• **Exercise**:
Rewrite the items starting at the line containing "Image resolution: width=621" and ending at the line containing "The image size is (483, 1691).", changing "Identify" to "Find" and keeping everything else the same. Leave the pictures out of your answer.

──────── Exercise input

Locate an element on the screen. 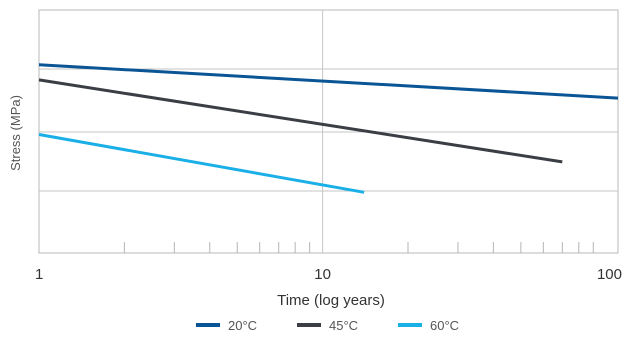 The image size is (624, 340). legend-label-2: 45°C is located at coordinates (344, 326).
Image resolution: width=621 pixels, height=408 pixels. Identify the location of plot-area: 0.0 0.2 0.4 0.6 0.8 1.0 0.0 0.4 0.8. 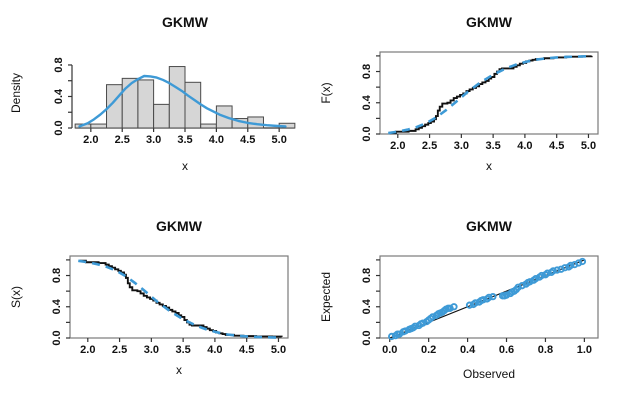
(480, 306).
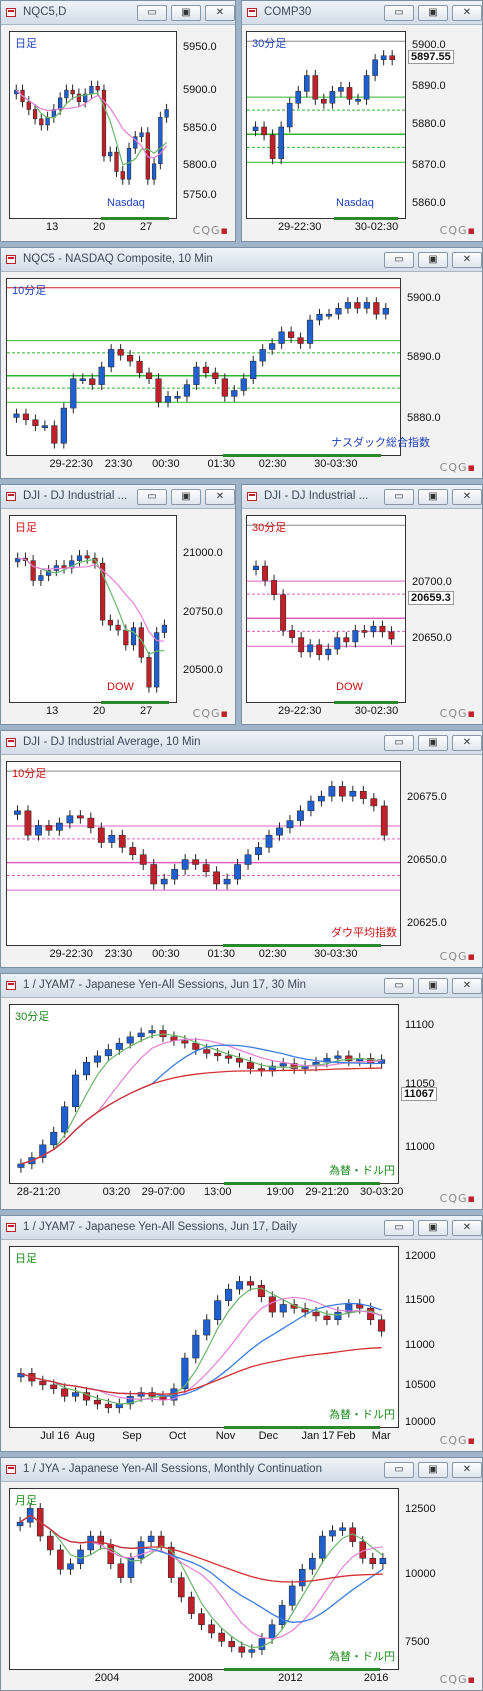 The image size is (483, 1691). Describe the element at coordinates (118, 13) in the screenshot. I see `title-bar: NQC5,D ▭ ▣ ✕` at that location.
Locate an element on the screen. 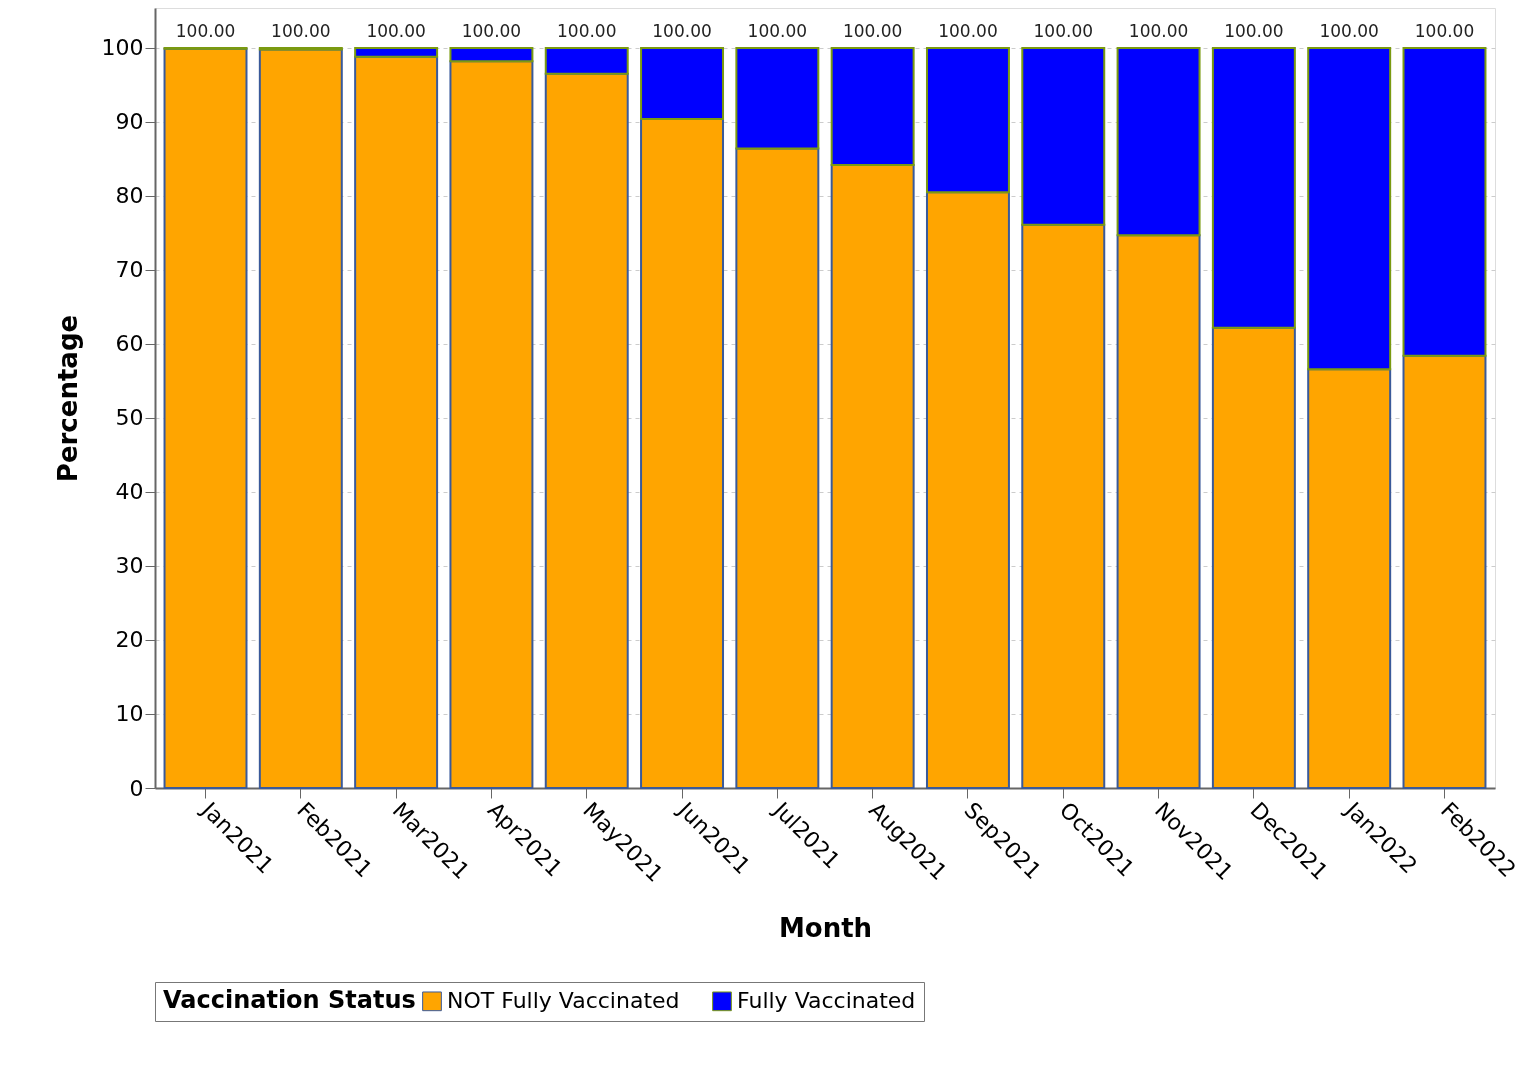  y-tick-label: 60 is located at coordinates (130, 344).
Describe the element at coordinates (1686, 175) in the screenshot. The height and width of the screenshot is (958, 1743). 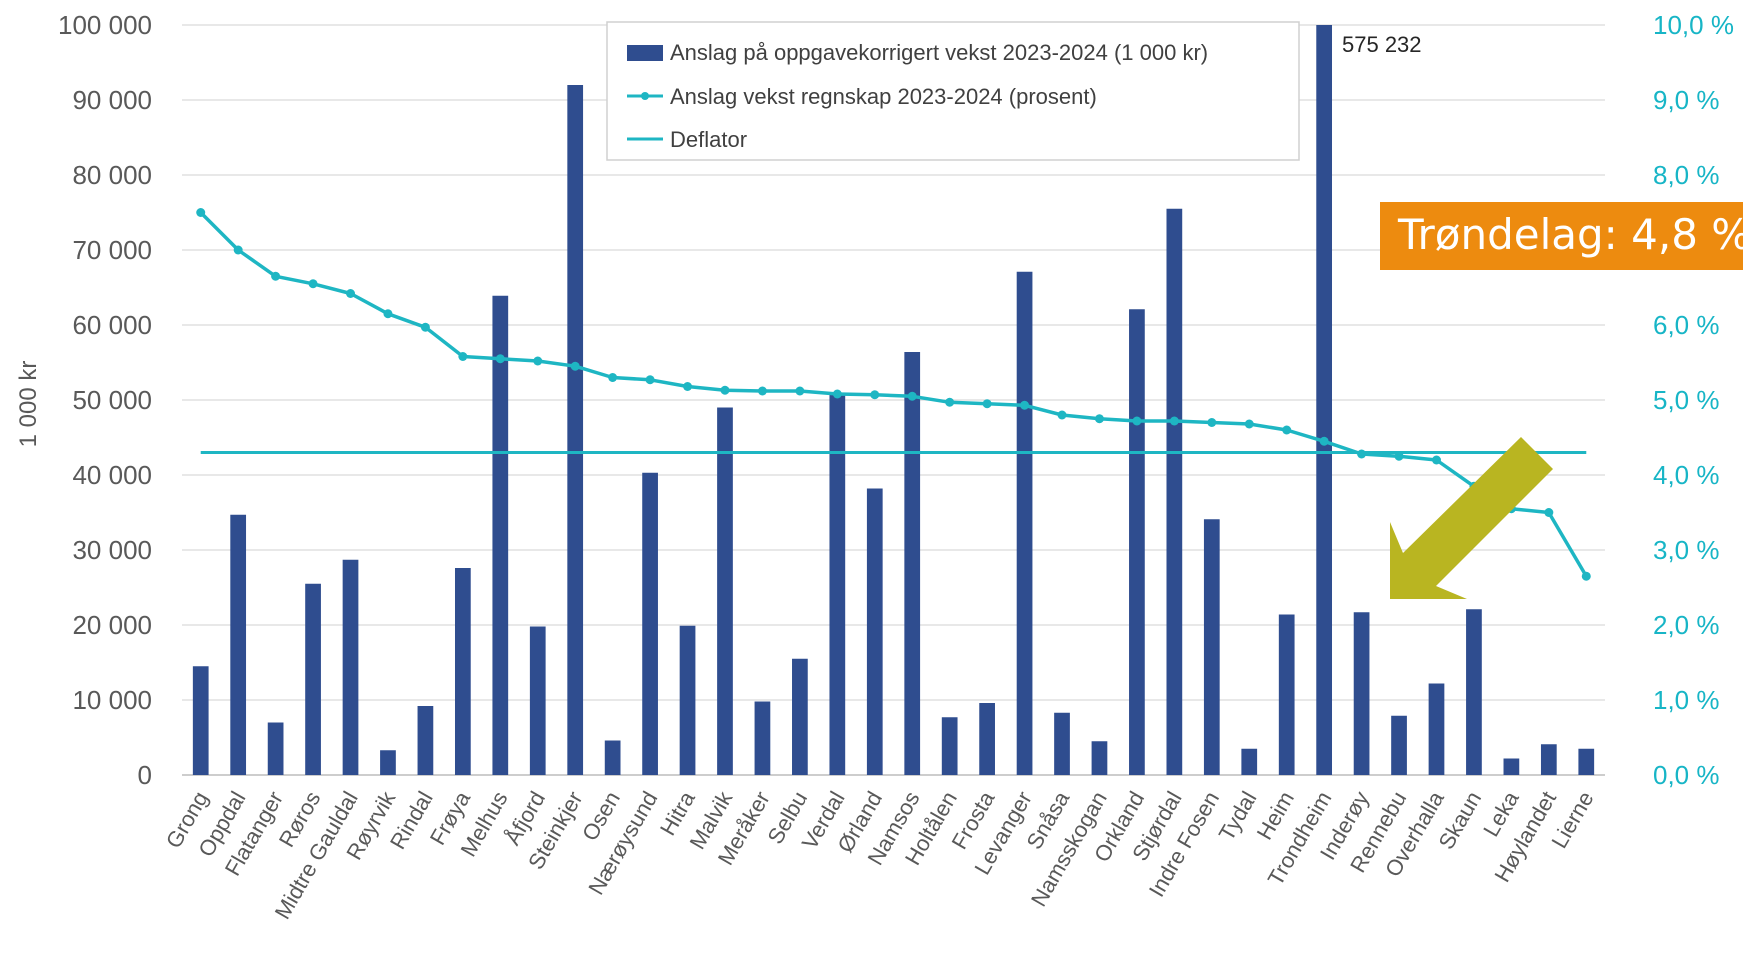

────────────────

• **Problem solution**:
Image resolution: width=621 pixels, height=408 pixels. Find the location of plot-area: 0.0 0.2 0.4 0.6 0.8 1.0 0.0 0.4 0.8. 
(480, 306).
 The image size is (483, 1691). Describe the element at coordinates (118, 13) in the screenshot. I see `title-bar: NQC5,D ▭ ▣ ✕` at that location.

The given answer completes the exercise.